Barrhead firefighters responded to the call at 11:34 a.m. Dec. 28. They spent four and a half hours fighting the blaze that razed to the ground a two-story, 1,200-square-foot home. The home was located approximately nine miles west of Township 590, off Highway 33. Incoming fire chief Gary Hove said the source of the fire is as of yet unknown.
“The fire is not suspicious, it was an accidental fire,” Hove said. “The house is completely gone.”
Dale and Karen Dusza are the owners of the home, and they didn’t have any insurance. They have lost everything, Karen said, including more than 30 years of memories raising three children. At the time of the fire, Karen was working at Freson IGA, while Dale was out taking twine off the bails, she said.
“We feel empty,” she said, after being reached at a family member’s home. “We’re taking things day by day. It used to be an old school house, and it just went up like smoke.”
On Dec. 31, all that was left of the home was its foundation and basement, and the remains of the burned-out home were still smoking.

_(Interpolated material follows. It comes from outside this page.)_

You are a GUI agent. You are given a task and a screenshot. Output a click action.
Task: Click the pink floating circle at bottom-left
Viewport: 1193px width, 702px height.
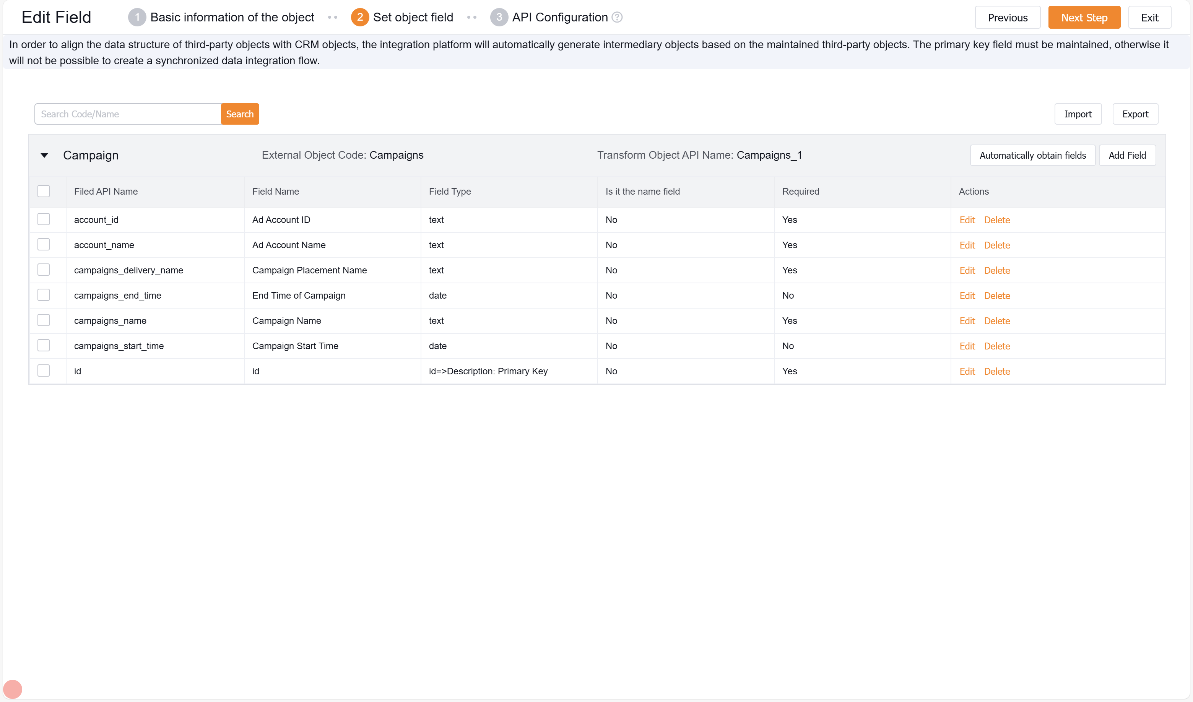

“It’s finally starting to sink in,” Karen said.
Karen said the community has been very supportive of her and her husband, and a fundraising event is in the works to help replace what was lost in the fire. However, it isn’t the material possessions she is most concerned about, rather it’s the loss of 33 years of memories attached to the home that the Duszas will mourn the most.
“The community has just been wonderful, and they were there for us right away,” Karen said.
Vicki Kremp, financial adviser with Servus Credit Union, said a fundraising social and dance is being planned for the Dusza family. It will take place on Jan. 15 at 8 p.m. at the Mosside community hall. Tickets are $15 each, and can be obtained by calling 780-674-4786, or 780-674-3246.
Due to the extent of the fire upon arrival on scene, the Barrhead firefighters had to “go defensive” on the flames, Hove said, as they didn’t want to compromise firefighter safety. The most firefighters on scene at one time was 11.
In a rural situation like this, one of the biggest challenges faced by firefighters is a lack of water, Hove said.
“The guys worked their best to try and save this home, but sometimes the fire gets the upper hand on us,” he said. “The guys put in their best effort and did everything they could.”